Bourbon is only half-crazy tonight. It's summer and most summers, even on a Thursday night, it'd be a whole lot crazier than tonight. Still, it's more populated than it was even a few months ago. Nate likes the way it's slowly getting back to the crowds it had pre-K. I was kinda hoping it'd stay small forever.
When I let him off a block later, he makes one more plea for me to join him on a carouse in which no women and no beer will be safe from us tonight.
I take my foot off the brake so the car will lurch forward. He shakes his head at me as he hops out of the way and slams the door shut behind him. Maybe just over five minutes later, I find a space a block away from the apartment.
Tonight's the night. If I wait, keep on waiting, I may never do it. She won't expect me tonight; she thinks I'm working. And if I do not do this thing tonight, on impulse, taking advantage of this unexpected opportunity, then what's that say about me?
She's had plenty of time to cool off.
I've had plenty of time thinking about what it'd be like if I had to live without her in my life.
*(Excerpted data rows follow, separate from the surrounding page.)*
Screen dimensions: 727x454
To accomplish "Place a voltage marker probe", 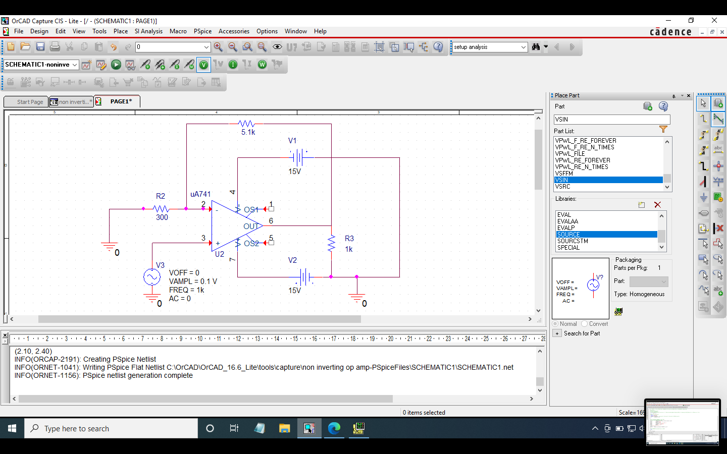I will coord(145,65).
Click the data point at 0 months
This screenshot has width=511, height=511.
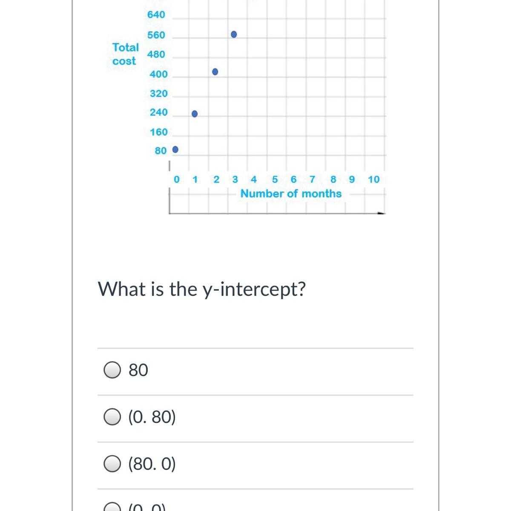(x=175, y=149)
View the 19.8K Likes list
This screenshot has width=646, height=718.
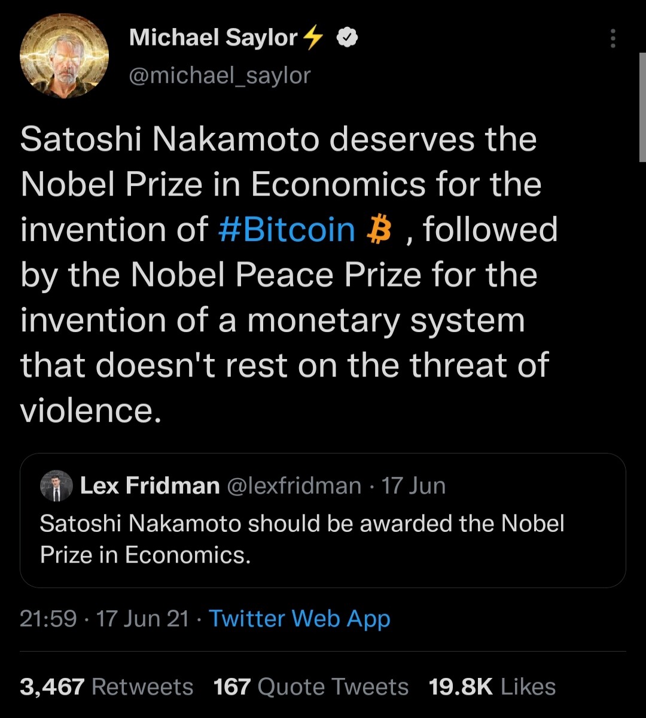click(492, 687)
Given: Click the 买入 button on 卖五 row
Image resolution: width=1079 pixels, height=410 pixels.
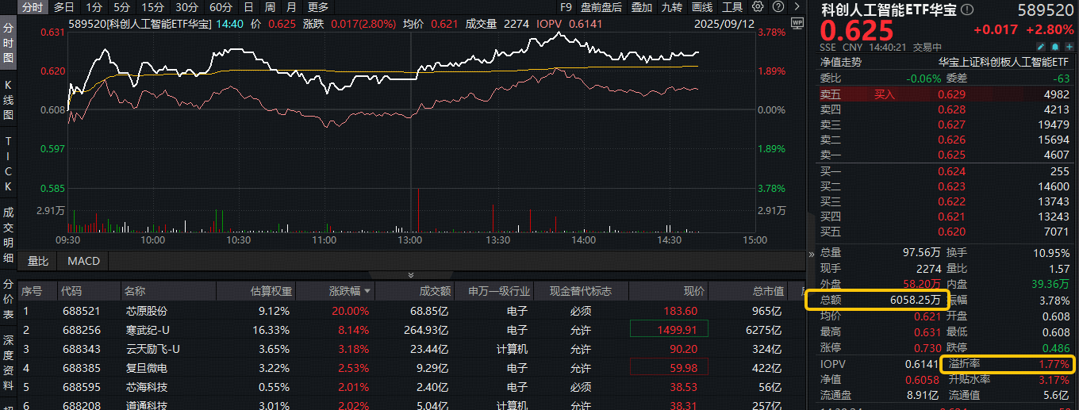Looking at the screenshot, I should point(884,94).
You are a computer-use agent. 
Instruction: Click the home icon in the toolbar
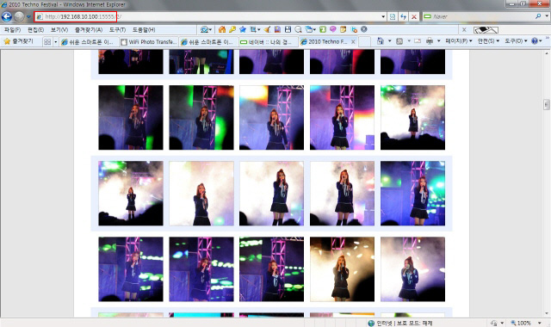pyautogui.click(x=222, y=29)
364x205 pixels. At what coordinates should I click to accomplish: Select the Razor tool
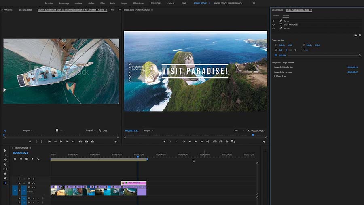[5, 164]
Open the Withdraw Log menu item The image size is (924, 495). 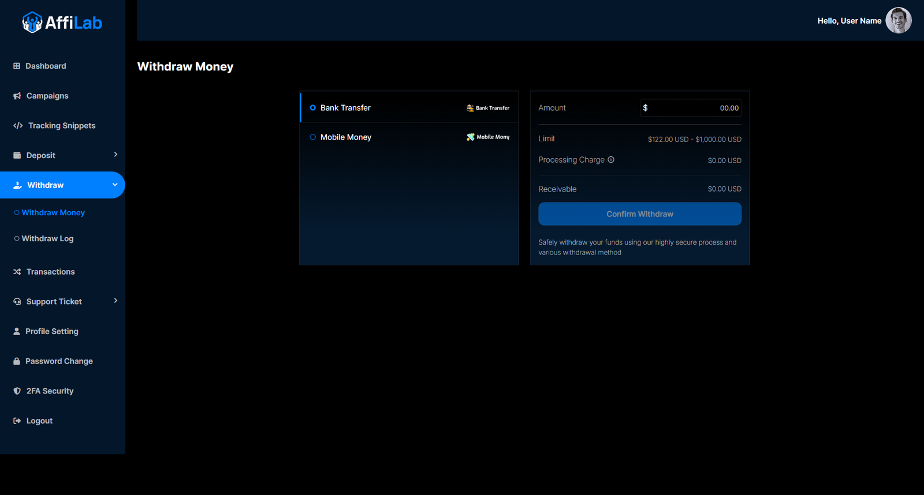click(47, 239)
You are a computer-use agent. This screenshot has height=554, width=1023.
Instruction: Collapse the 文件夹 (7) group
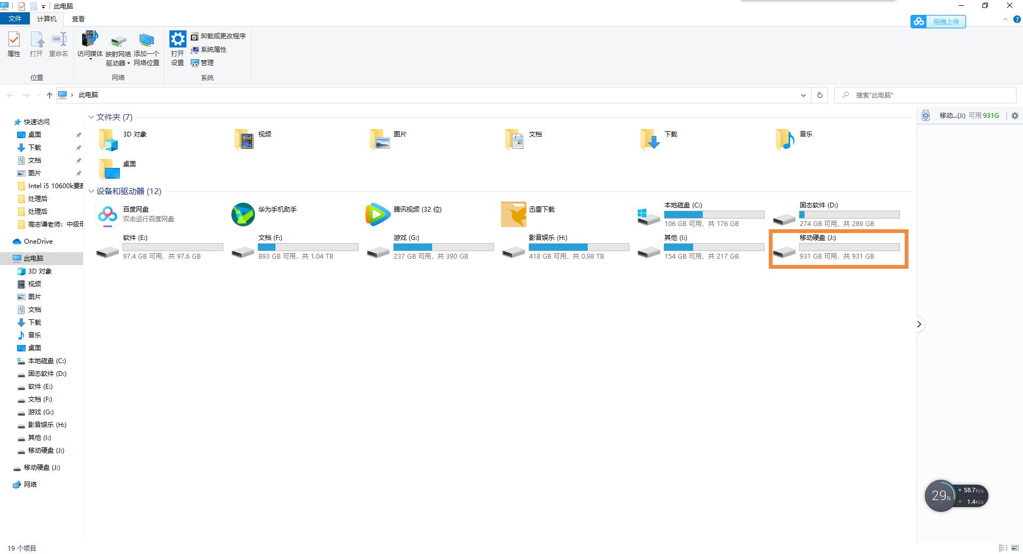click(91, 117)
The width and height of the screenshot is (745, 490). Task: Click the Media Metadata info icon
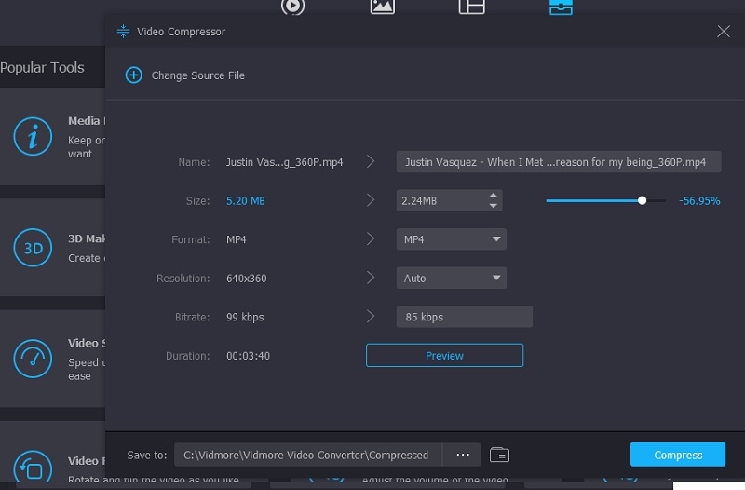(x=33, y=139)
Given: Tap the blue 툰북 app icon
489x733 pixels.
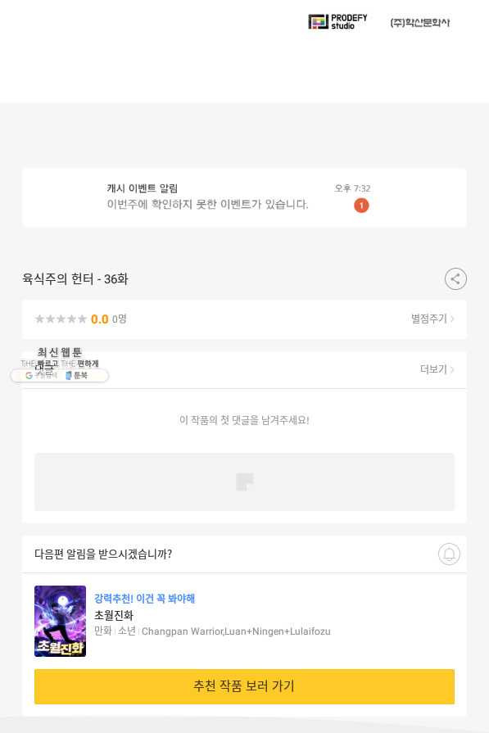Looking at the screenshot, I should pyautogui.click(x=68, y=375).

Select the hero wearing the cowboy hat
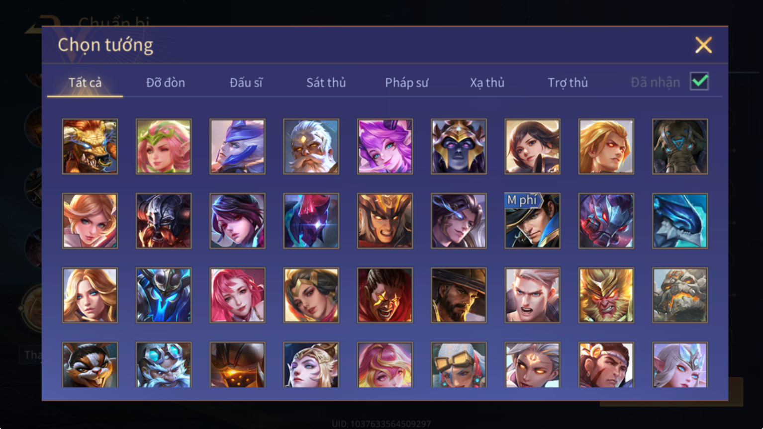pyautogui.click(x=459, y=295)
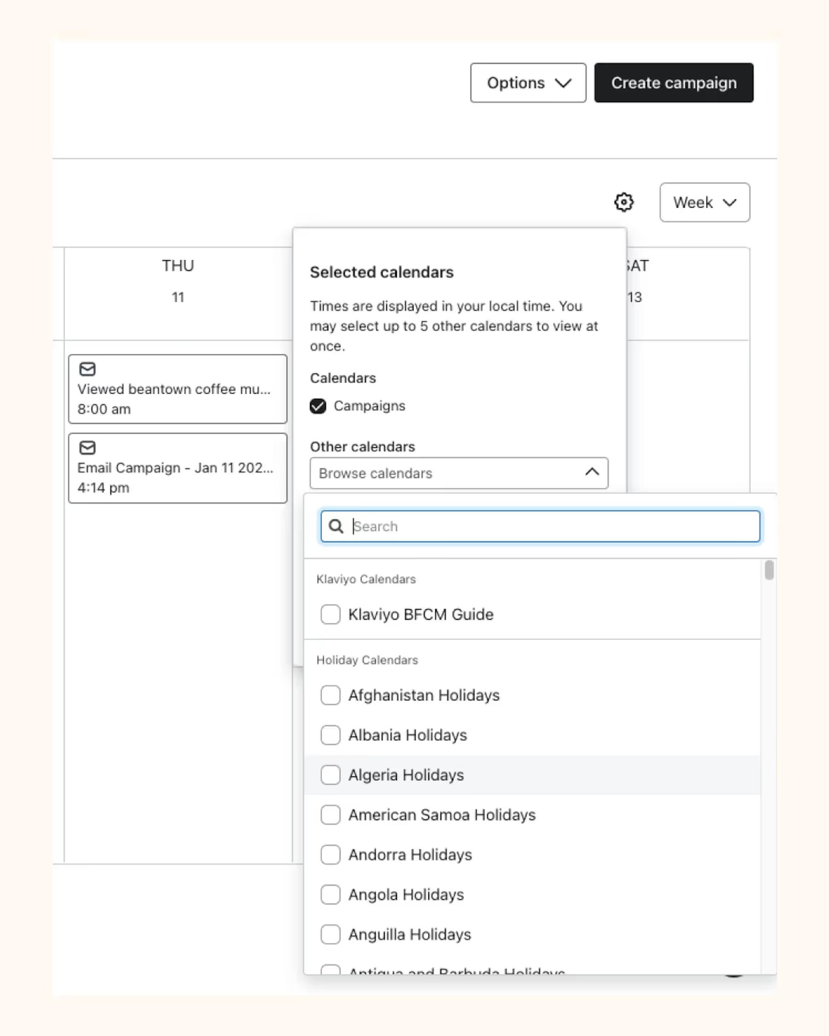Open the Options dropdown
This screenshot has height=1036, width=829.
click(528, 83)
I've had so much time to beat the crap out of myself for what I did. And there has even been time to feel she surely must be weakening. But not enough time to plan what I'll say.
Outside her bar, I take a deep breath when I catch sight of her through the glass door. She is behind the bar, filling orders. Her face has that fake half-smile she wears sometimes when she thinks no one will notice or care.
But I care.
Always have.
I watch her. Just watch. I wonder who is taking care of her. Who is watching over her. Inside me there is a wall of shame. I've hurt her. It's not like I didn't know that before ... but it is too real, too raw. Seeing her.
What I know I have to do is this: apologize ... start over with her. I never have been good at this.
My hand is on the door. I flash back to the first time I touched it. To what happened to me once I got up the courage to open it. To what I started when I risked it all just to walk inside there and sit across the bar from her.
ANN
When he comes in the bar tonight, it's the first time in a long time that I relish just seeing a man I know is coming in here just to flirt with me.
He is far too young for me, Charlotte's son Wade. And he is preppy, far more preppy than he should be. But he has tricks up his sleeves and he's caught me off-guard because I never expected him to be much more than some Jesuit High alum puff boy.
Wade walked into my bar with his mom a few days ago and he's been coming by to see me every night since. He thinks he's getting under my defenses ... he's right and he's wrong about that.
What he's doing is making me think about how I would feel better if I were to fuck some Garden District Rex-in-the-making, with his mom totally unaware her grown up son is interested in a life lesson with the likes of me.
Can you even imagine if he invites me to their house some day ... to a pool party or something? I may be Charlotte's idea of a great warrior in arms over the levee fight, but date her son? Whew. Now that would really piss her and her charming girlfriends right the fuck off.
He is 29 years old. He is an attorney, practicing in his dad's law office. He is totally dangerous because he wants to play me. And I want to play him back. We could do each other some real harm ... and we'd love it. And we won't feel the least bit guilty because we are both adults and if we get our lumps, so be it.
Wade sits at the corner of the bar. He orders a beer and I warn him that beer drinkers have a tough time picking up girls in this bar. He plays along and asks why that is. Because, I say, the girls in here know a beer-guzzling man won't be quite as long-lasting in the sack that night. He grins at me, switches his order to scotch and asks what the chances are he'll get lucky with me tonight.
Better than with beer, I tell him. But you've still got a lot of work cut out for you, I say as I flit away. I shoot him a grin from the other side of the bar area as I take a new order. He licks his lips and mouths something I don't understand. My next trip over to his area, I let him whisper what he was trying to tell me into my ear. He says he was asking when I got off tonight. In the morning, I tell him. He has a sexy smile, smoldering. I ask him if he's been practicing that look in his mirror a long time. He asks me how I got the fine art of busting balls down so very pat. I say, practice makes perfect.
We're so close, whispering in each other's face. I'm not caring who sees, who knows. They may think I'm nuts, my friends and regulars in the bar. They may know this is my rebound from Bud White, but I don't care if they judge me insane. I fucking don't care.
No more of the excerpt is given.